-- Start of Data entries --

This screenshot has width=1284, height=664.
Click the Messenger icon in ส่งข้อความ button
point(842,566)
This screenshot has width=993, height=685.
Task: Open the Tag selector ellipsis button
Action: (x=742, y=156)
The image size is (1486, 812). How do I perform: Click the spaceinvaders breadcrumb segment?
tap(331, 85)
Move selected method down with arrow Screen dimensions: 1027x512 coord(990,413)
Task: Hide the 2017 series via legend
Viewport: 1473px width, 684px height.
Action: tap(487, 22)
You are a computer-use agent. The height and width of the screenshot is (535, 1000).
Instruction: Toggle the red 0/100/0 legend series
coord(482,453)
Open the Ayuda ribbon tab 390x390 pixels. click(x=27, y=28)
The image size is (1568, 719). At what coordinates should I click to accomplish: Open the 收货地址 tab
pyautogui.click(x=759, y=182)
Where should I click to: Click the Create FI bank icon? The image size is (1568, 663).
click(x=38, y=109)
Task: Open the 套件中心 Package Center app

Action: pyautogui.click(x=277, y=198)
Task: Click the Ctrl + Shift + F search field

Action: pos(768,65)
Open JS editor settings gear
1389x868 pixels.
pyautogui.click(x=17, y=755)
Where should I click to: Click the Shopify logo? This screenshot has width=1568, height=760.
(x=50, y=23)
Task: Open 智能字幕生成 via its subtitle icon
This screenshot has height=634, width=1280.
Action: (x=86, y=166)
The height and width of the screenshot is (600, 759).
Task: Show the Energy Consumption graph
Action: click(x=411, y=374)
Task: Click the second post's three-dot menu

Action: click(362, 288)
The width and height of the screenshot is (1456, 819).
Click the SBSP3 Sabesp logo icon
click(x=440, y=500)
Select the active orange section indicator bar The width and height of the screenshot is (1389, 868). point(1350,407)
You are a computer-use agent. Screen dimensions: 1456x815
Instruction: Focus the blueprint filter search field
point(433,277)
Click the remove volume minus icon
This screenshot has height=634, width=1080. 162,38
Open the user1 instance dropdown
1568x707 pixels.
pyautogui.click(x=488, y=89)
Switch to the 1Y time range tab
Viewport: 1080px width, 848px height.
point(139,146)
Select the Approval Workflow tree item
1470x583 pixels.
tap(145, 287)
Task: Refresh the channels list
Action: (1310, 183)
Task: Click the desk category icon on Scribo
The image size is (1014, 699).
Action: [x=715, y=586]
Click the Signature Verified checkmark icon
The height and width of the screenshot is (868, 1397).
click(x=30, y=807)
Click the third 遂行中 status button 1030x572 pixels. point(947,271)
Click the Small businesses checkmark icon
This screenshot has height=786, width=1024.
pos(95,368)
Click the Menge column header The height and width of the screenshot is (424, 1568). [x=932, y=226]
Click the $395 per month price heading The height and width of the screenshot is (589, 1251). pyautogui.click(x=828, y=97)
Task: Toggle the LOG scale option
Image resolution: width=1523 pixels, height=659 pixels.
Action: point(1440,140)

-- End of Data entries --

▶ _Goal_
Transcribe the lines above word for word, from the very first one through the line containing "coord(482,453)", with both ends included.

▶ _Complete response_
This screenshot has width=1284, height=664.
Click the Messenger icon in ส่งข้อความ button
point(842,566)
This screenshot has width=993, height=685.
Task: Open the Tag selector ellipsis button
Action: (x=742, y=156)
The image size is (1486, 812). How do I perform: Click the spaceinvaders breadcrumb segment?
tap(331, 85)
Move selected method down with arrow Screen dimensions: 1027x512 coord(990,413)
Task: Hide the 2017 series via legend
Viewport: 1473px width, 684px height.
Action: tap(487, 22)
You are a computer-use agent. The height and width of the screenshot is (535, 1000).
Instruction: Toggle the red 0/100/0 legend series
coord(482,453)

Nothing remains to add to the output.